A propos de l’eurocentrisme

Si l'on veut comprendre la Chine d'aujourd'hui, il faut savoir se projeter dans une position non eurocentrique. Mais qu’est-ce que l’eurocentrisme?

Il comprend l’histoire mondiale de façon restreinte comme une histoire occidentale, comme un processus d’appropriation ou d’expropriation du monde extra-européen, en quelque sorte comme une voie à sens unique d’occidentalisation du reste du monde, comme une exportation de la civilisation occidentale chrétienne et occidentale-capitaliste supérieure: que ce soit sous forme de mission et de croisades, que ce soit sous forme de colonisation et, au choix, d’esclavage, que ce soit sous forme d’exportation de capitaux, de guerre et de démocratie. Dans tous les cas, le résultat a été la subordination des civilisations non blanches.

Cela a conduit au XIXe siècle à une division et à une polarisation du monde en deux moitiés inégales. Ici, le monde riche et «développé» de la minorité des privilégiés du Nord global, là le monde pauvre et «sous-développé» de la majorité des colonisés et des sous-privilégiés du Sud global. Pour l’Europe, cette division en deux a longtemps été un modèle d’affaires et d’accumulation très réussi et non remis en question.

L’eurocentrisme n’est donc pas seulement une question de point de vue ou d’état d’esprit avec une prétention à la supériorité, mais aussi et surtout un modèle commercial économiquement rentable et bien étayé sur le plan culturel, religieux et philosophique. Comme on le sait, c’est aussi un modèle lourd de conséquences, voire dévastateur. Ses victimes ont été avant tout les peuples colonisés du Sud global, puis, au XXe siècle, les millions de morts des grandes guerres déclenchées par l’Occident. Ils ont tous payé un lourd tribut de sang pour ce modèle commercial.

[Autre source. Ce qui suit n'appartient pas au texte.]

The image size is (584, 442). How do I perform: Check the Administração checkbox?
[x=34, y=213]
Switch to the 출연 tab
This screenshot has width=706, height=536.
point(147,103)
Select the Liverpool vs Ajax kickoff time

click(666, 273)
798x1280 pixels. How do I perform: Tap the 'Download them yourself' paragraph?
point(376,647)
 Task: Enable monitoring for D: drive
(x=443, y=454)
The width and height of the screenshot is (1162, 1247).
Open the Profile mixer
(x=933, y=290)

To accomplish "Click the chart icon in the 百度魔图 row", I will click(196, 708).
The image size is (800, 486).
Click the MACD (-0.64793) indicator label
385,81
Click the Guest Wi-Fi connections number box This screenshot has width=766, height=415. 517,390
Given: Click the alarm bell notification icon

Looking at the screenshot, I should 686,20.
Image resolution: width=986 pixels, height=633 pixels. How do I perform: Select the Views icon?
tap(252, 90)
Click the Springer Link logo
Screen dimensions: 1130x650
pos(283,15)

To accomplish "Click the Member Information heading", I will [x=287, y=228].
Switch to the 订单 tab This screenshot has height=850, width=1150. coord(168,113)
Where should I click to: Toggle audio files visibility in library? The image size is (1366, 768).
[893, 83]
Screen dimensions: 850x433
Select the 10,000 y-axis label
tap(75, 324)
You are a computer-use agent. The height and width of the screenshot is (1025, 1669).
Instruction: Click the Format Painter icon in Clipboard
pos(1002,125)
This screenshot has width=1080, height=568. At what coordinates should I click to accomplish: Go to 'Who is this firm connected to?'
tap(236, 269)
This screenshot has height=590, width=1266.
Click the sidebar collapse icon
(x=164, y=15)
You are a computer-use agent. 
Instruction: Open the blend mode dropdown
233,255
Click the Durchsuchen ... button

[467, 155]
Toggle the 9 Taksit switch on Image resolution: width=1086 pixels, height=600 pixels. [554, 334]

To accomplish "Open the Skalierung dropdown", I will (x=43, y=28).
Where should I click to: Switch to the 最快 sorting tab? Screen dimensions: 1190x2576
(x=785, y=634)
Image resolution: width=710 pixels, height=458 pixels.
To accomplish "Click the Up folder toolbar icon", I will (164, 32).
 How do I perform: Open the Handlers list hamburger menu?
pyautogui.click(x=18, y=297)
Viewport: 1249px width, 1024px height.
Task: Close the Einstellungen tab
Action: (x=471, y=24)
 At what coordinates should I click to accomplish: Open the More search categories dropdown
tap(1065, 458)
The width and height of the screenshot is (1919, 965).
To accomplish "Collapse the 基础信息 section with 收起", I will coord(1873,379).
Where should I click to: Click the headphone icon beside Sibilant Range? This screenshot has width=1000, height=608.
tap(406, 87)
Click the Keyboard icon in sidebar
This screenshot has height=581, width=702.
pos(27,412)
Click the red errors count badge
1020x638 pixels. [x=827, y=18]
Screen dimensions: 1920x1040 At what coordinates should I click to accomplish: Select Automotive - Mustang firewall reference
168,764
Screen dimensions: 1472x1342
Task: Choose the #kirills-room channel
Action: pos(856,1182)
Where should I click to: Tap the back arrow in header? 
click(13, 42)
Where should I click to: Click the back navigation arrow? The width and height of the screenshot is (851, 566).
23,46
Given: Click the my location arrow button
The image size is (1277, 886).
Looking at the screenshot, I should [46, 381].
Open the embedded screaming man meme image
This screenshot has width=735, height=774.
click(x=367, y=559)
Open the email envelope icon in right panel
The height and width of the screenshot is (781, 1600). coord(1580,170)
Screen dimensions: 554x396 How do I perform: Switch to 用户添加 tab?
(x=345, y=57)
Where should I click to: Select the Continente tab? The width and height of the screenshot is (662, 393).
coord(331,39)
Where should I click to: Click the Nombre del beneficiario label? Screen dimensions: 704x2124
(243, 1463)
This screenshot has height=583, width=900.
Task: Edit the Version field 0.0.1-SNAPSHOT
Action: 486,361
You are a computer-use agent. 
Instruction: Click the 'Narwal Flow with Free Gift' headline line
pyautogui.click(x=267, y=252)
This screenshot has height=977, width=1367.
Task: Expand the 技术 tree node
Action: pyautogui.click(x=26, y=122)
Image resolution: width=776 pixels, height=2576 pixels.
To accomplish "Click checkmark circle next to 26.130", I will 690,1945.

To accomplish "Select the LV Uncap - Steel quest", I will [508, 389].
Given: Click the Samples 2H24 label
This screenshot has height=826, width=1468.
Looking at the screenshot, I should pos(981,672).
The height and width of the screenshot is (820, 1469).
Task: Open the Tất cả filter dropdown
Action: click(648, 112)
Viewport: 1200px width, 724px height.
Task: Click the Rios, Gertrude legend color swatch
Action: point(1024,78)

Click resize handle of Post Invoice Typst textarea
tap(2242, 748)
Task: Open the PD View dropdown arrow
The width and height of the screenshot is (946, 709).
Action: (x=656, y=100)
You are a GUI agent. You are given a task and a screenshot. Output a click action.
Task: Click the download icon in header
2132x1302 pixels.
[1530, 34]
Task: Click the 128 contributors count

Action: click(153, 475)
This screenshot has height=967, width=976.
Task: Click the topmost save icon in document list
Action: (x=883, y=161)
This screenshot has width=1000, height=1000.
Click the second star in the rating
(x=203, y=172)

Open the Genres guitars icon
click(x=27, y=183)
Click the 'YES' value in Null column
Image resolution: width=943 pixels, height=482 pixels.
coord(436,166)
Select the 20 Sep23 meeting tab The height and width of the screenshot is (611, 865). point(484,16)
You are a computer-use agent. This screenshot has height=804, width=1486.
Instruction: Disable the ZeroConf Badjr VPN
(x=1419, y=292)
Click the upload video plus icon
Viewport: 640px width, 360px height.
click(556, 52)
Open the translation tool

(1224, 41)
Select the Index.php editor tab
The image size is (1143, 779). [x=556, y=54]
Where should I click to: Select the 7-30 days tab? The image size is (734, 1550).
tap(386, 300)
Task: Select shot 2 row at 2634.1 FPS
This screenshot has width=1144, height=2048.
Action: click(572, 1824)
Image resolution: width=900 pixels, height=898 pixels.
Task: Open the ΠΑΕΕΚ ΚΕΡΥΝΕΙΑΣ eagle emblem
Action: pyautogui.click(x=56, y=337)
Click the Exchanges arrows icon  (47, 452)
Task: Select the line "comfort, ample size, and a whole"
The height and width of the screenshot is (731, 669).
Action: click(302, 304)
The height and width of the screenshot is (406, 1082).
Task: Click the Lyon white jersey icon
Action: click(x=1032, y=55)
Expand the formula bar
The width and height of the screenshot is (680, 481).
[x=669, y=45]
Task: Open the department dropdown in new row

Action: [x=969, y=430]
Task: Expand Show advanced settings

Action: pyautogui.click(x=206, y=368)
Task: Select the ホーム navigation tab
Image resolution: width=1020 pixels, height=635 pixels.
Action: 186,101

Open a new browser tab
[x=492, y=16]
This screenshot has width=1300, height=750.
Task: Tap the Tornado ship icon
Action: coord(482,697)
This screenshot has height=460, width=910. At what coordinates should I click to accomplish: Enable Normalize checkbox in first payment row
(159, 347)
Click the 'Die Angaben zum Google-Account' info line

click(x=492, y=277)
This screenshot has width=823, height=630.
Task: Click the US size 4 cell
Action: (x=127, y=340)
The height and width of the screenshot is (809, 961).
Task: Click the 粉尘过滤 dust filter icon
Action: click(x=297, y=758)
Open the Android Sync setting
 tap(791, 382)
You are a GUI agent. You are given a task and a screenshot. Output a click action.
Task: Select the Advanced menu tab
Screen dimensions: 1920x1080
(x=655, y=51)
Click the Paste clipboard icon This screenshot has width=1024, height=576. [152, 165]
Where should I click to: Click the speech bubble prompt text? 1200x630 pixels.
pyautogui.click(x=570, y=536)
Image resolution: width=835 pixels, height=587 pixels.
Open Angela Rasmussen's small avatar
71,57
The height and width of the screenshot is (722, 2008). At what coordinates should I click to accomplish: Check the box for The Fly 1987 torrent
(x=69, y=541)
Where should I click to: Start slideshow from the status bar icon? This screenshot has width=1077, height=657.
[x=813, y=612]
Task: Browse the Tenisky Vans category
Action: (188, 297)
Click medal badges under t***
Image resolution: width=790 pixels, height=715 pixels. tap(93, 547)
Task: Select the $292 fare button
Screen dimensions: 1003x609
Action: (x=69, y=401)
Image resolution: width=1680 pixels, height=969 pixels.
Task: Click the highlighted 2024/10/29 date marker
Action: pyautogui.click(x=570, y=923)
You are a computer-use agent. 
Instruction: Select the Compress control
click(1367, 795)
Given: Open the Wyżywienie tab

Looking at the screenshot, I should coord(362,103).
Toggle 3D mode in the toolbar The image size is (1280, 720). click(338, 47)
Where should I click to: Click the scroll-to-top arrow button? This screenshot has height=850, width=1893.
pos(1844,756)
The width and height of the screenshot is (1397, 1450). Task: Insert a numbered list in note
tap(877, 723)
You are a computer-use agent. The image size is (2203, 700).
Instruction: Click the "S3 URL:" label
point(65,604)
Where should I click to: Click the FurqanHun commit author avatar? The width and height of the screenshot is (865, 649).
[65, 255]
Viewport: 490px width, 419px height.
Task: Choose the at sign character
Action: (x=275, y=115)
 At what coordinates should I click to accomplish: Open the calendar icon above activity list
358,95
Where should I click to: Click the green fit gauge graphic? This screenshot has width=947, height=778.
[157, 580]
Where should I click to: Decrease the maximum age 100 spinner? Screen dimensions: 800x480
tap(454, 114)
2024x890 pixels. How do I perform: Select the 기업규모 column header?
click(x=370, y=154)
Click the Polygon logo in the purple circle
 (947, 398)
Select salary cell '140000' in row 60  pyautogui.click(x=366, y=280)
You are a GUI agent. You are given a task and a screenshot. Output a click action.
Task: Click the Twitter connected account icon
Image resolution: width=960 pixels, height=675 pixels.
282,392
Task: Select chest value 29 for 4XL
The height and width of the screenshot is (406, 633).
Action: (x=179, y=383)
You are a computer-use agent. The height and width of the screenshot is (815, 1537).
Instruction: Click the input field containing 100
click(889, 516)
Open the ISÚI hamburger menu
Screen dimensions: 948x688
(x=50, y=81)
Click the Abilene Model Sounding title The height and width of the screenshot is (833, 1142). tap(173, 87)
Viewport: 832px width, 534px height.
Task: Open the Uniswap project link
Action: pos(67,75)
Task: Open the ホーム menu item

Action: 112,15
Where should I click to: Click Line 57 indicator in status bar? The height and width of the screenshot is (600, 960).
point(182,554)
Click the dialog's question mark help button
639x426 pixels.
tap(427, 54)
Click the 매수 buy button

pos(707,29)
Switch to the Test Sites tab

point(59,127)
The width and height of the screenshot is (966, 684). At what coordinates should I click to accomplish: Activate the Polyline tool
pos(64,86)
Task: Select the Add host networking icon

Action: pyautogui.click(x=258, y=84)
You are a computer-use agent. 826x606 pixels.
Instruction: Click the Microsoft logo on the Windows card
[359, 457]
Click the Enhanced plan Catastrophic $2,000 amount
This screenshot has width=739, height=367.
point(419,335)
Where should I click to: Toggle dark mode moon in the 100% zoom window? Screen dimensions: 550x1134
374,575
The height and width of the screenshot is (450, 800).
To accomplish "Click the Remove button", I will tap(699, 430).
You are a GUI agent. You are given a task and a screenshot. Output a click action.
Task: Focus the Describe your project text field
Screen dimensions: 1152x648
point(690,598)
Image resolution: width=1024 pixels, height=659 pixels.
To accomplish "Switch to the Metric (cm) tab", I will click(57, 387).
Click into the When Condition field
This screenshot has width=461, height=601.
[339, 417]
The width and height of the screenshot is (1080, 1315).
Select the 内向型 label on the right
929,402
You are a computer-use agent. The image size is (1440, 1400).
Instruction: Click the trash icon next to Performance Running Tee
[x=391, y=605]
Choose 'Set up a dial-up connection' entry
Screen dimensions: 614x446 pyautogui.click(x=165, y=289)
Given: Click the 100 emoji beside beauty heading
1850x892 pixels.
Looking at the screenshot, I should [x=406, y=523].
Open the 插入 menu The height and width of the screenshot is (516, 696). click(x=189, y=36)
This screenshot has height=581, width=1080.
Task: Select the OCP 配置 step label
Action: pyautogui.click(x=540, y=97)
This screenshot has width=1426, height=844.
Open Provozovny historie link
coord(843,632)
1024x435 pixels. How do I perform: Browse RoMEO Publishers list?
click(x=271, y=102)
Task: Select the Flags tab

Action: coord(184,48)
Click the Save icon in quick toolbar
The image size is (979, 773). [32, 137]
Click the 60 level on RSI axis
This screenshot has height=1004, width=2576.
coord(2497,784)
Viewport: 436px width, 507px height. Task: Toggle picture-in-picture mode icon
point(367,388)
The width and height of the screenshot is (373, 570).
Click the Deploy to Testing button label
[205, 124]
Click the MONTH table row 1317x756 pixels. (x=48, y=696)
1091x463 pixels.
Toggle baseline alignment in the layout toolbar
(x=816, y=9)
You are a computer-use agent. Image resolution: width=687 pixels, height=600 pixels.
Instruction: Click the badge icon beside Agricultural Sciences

* Beat Schneider (1946) est professeur émérite d’histoire de l’art et du design. Il a enseigné à la Haute école des arts de Berne (HEAB). Il est l’auteur des livres suivants: «Penthesilea. L’autre histoire de la culture et de l’art. Social-historique et critique du patriarcat» (1999); «Design. Une introduction. Conception dans le contexte social, culturel et économique» (2005); «Mystérieuse Crète. Première civilisation avancée d’Europe» (2013); «La longue marche de la Chine vers la modernité. Vingt thèses non eurocentristes» (2023). Sur le plan politique, Beat Schneider est un homme des années 68. Il a été membre fondateur et de la direction nationale des Organisations progressistes de Suisse (POCH). Pour cette dernière, il a siégé pendant douze ans au Grand Conseil bernois et au Conseil municipal de la ville de Berne.